La tensione tra istituzione e profezia è di lunga data. Nemmeno i Sumeri ne furono esenti.
Eppure non si può fare a meno di nessuna delle due. I tradizionalisti non possono sopprimere gli innovatori. Gli innovatori, quando sono riusciti a far prevalere la proprie esigenze, diventano tradizionalisti.
E se l'innovatore non si trasforma in tradizionalista, provvedono a diventarlo i suoi successori. La storia di ogni ordine religioso lo conferma.
È avvenuto con Cristo e con Francesco d'Assisi, per esempio.

Innovazione e tradizione devono trovare spazio nello stesso contesto. Il danno avviene quando una pretende di prevalere sull'altra, quando una criminalizza l'altra.

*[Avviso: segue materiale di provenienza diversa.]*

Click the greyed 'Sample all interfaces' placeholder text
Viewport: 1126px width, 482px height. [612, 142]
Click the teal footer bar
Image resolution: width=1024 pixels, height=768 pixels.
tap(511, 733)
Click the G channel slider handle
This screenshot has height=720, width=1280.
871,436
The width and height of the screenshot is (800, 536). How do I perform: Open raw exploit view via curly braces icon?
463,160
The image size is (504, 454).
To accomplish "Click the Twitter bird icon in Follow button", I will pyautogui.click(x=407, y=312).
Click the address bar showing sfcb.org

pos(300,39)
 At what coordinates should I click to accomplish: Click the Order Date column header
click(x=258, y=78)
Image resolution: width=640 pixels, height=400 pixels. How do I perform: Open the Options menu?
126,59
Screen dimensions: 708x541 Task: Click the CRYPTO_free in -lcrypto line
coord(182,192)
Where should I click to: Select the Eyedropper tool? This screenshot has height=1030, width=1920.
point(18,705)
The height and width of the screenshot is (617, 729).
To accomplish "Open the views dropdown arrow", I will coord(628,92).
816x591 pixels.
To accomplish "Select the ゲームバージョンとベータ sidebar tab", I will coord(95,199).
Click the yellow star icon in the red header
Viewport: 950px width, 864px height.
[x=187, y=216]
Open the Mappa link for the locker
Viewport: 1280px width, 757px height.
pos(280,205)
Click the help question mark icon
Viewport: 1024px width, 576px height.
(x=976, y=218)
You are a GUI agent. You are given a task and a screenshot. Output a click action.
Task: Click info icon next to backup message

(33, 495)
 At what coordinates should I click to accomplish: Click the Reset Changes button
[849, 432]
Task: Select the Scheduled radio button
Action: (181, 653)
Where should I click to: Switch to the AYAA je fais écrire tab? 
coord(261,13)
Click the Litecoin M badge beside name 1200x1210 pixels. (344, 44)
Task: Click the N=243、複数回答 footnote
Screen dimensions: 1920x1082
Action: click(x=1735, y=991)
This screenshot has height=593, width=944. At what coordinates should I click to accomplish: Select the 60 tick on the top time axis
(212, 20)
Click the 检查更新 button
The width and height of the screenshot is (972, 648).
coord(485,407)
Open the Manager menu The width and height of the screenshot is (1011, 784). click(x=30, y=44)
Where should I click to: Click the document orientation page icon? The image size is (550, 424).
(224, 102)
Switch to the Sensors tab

La libertà è l'ambiente favorevole per rispettare le due tendenze. Libertà e rispetto. Ognuna delle due tendenze deve cercare il proprio ambito di azione.
Il rispetto è la faccia genuina della libertà.
Purtroppo accade frequentemente che la tradizione diventa istituzione ed esercita il potere della coercizione. La profezia invece è povera, priva di potere. L'unico suo mezzo è la parola. Niente denaro, neppure vesti o cibo: diceva Gesù ai suoi ambulanti profeti in erba.

Perciò la profezia inizialmente sembra soccombere.
Il pericolo del profeta è quello di trasformarsi in potente. È la tentazione di Cristo ("prostrati e avrai il mondo nelle tue mani"). È la realtà degli ayatollah.
L'autentico profeta non è mai un arrivato, spinge sempre lo sguardo avanti, correggendo anche il proprio passato. Non è un inquieto: è un lungimirante, che cammina con il tempo e con le nuove prospettive che il tempo gli presenta.
Egli non soltanto è ostacolato dall'istituzione tradizionalista, ma è anche tormentato dal proprio bisogno di guardar oltre. Perciò difficilmente diventerà un politologo.